(Stored data)
####################

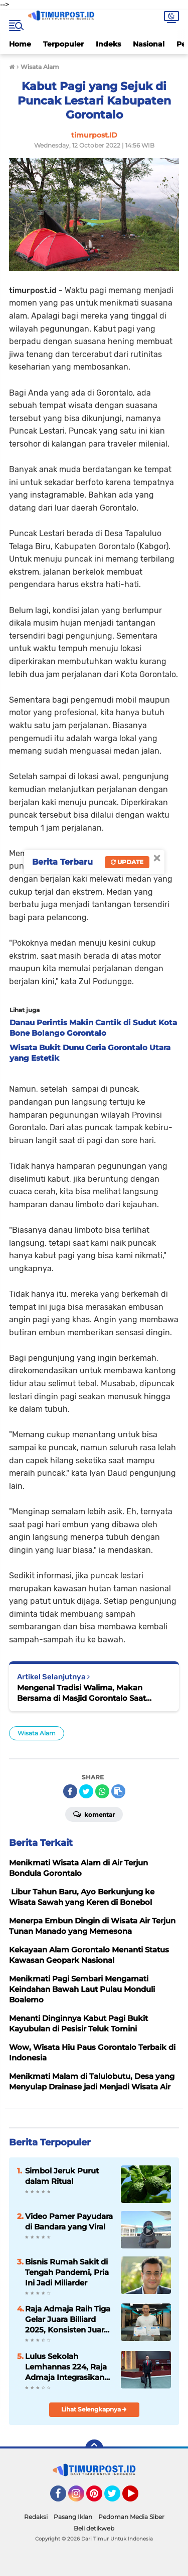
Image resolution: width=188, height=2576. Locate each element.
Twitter (116, 2497)
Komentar (94, 1814)
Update (127, 862)
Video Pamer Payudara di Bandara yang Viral (69, 2221)
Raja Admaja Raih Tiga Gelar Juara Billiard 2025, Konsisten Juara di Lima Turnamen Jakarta (67, 2319)
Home (20, 44)
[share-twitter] (86, 1791)
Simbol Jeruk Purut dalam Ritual (62, 2176)
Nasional (148, 44)
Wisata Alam (37, 1733)
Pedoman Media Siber (131, 2516)
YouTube (137, 2497)
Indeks (108, 44)
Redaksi (36, 2516)
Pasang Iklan (73, 2516)
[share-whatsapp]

####################

What you should do |
All lines from the one with "Home (20, 44)" through the end of the records need to be copied exactly, and no other lines.

Result for this task |
Home (20, 44)
[share-twitter] (86, 1791)
Simbol Jeruk Purut dalam Ritual (62, 2176)
Nasional (148, 44)
Wisata Alam (37, 1733)
Pedoman Media Siber (131, 2516)
YouTube (137, 2497)
Indeks (108, 44)
Redaksi (36, 2516)
Pasang Iklan (73, 2516)
[share-whatsapp]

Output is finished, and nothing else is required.